DATA FOR REVIEW START

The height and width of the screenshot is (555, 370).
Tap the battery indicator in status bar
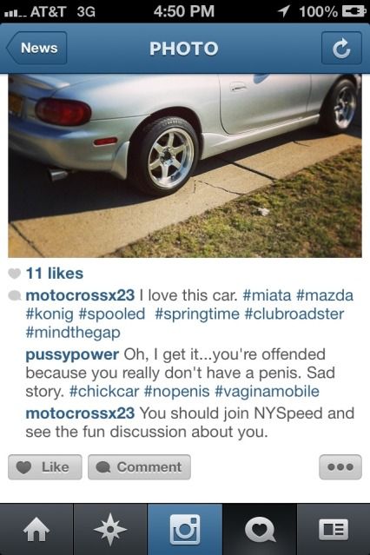(353, 11)
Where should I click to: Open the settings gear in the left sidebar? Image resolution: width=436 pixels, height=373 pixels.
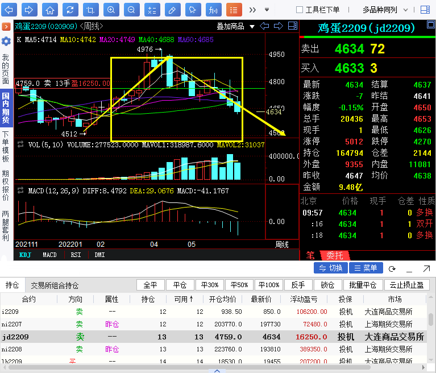point(6,42)
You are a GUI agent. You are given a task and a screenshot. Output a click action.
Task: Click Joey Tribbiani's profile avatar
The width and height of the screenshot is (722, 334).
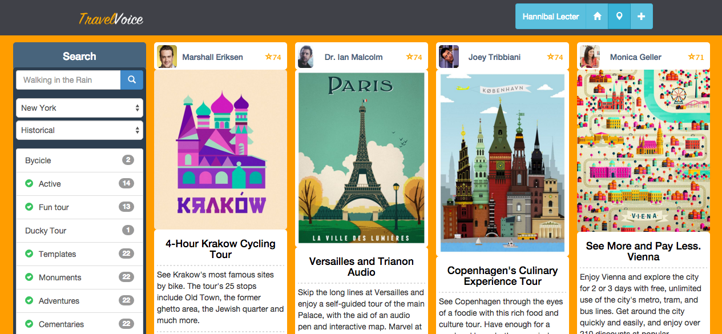point(449,57)
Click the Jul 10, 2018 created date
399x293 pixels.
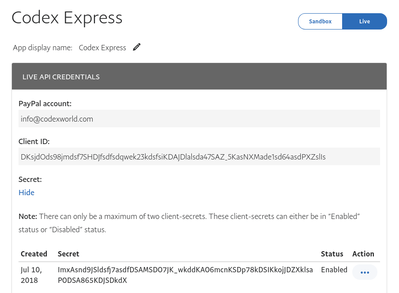(x=30, y=274)
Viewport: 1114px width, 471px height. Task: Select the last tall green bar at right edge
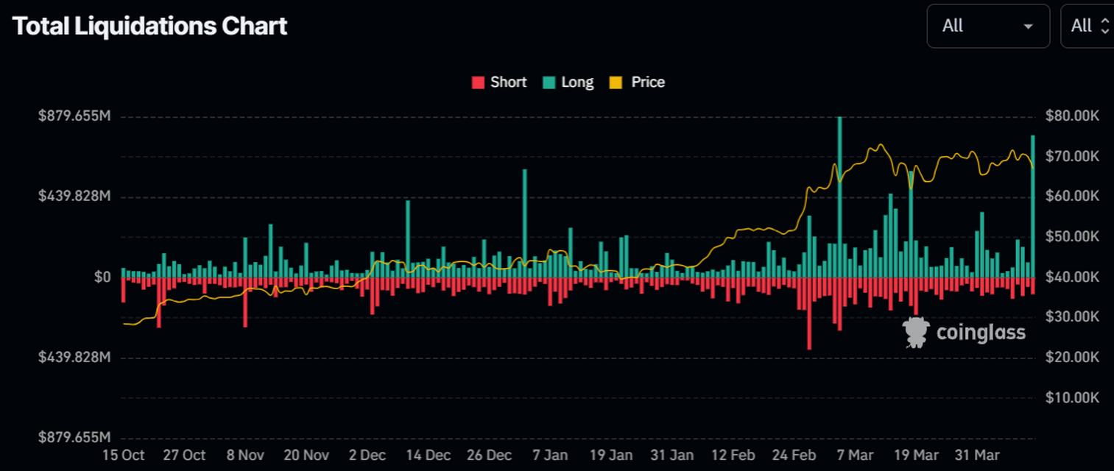[1033, 206]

DATA FOR REVIEW END

### AIM OF THE TASK
Nothing but the lines from the one that contains "399x293 pixels." through the last line of the records belongs in the answer, reproduced exactly, with no pictures.

### EXERCISE RESPONSE
399x293 pixels.
(x=30, y=274)
Viewport: 1114px width, 471px height. Task: Select the last tall green bar at right edge
[1033, 206]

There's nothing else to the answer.